Schließlich bist du Spitzenkandidat und gewissermassen „Chef“ des „Ganzen“ – insoweit und sofern „GRÜNE“ eine solche „Funktion“ haben und wenn auch nur virtuell.
Um dem landläufig üblichen Hinweis hinsichtlich der Gewissenentscheidung von Abgeordneten aus meiner Sicht vorbeugend aufzunehmen: Die steht jeder/m Abgeordnete/n weiter offen. Deshalb kann die Fraktion selbstredend dennoch beschließen und eine Empfehlung abgeben, die dem Beschluss von Göttingen entspricht. In diesem Falle müsste ein/e abweichend abstimmende/r Abgeordnete/r sein Verhalten mit seinem Gewissen erklären. Das ist eigentlich kaum der Erwähnung wert, aber da unsere Hessischen Abgeordneten seinerzeit ihr kollektives Gewissen entdeckten, sei es zu Klarstellung erwähnt.
Angesichts einer von Omid Nouripour (MdB, Nachrücker, Hessen) vorgetragenen aktuellen Situationsbeschreibung, nach der selbst afghanische Mitarbeiter von NGO „sich mit deutschen Militärangehörigen lieber nicht mehr sehen lassen möchten“, unterstreicht diese Lagebeschreibung, dass eine Ablehnung einer Mandatsverlängerung das ist, was sich aus dem Göttinger Beschluss zwangsläufig ergibt.
Eine Ablehnung einer Mandatsverlängerung durch ein Abstimmungsverhalten mit Nein durch unsere Abgeordneten wäre auch kein „Signal zum Abzug“, wie du meintest, sondern zunächst einmal nur die Ablehnung des irrwitzigen und in zahlreichen Beiträgen auch von dir beschriebenen katastrophalen Kurses der Bundesregierung.
Übers Wochenende gingen Meldungen durch die Nachrichten, dass deutsche Spezialeinheiten im Norden Afghanistans „auf der Jagd nach Führern der Taliban“ (N24) seien.
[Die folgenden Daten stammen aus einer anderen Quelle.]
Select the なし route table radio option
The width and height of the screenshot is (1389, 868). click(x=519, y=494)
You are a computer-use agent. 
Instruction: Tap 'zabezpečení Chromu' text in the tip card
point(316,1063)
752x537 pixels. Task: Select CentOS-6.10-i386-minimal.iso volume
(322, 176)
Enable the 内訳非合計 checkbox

Nun ja. Was auch immer das heissen mag. Sinnvoll wäre sicherlich, wenn die Bundestagsfraktion sich über diese Jagdszenen in Afghanistan einen genauen Überblick verschaffte und die Öffentlichkeit informierte, was da genau passiert. Wahrscheinlich ist das wieder so ein „operatives Geschäft“ über welches das Parlament nicht näher informiert ist, wenn es sich denn überhaupt für solche unappetitlichen Details interessiert.
Weiters wurde bekannt, dass die Bundesregierung ein „modifiziertes Konzept“ vorlegen wird, das bisher unter Verschluss gehalten wurde. Dieses, so wird die BZ zitiert, wird allerdings hinsichtlich des militärischen Engagements kaum Neues enthalten, ausser dem alt bekannten „mehr von allem“ und „weiter so nur heftiger“, so die BZ. Da vernebelt es nur, dass ein CSU Abgeordneter auch mehr zivilen Einsatz fordert, da das für das eigentliche Papier keine Relevanz hat.
Vor diesem Hintergrund und auch auf die Gefahr hin, mich zu wiederholen, bedeutet mit „Ja“ stimmen, eben Zustimmung zu dem Konzept der Bundesregierung und Enthaltung bedeutet, man ist vielleicht nicht dafür, aber man läßt die Bundesregierung letzten Endes gewähren. Diese beiden Positionen lassen sich mit dem Beschluss von Göttingen nicht in Übereinstimmung bringen.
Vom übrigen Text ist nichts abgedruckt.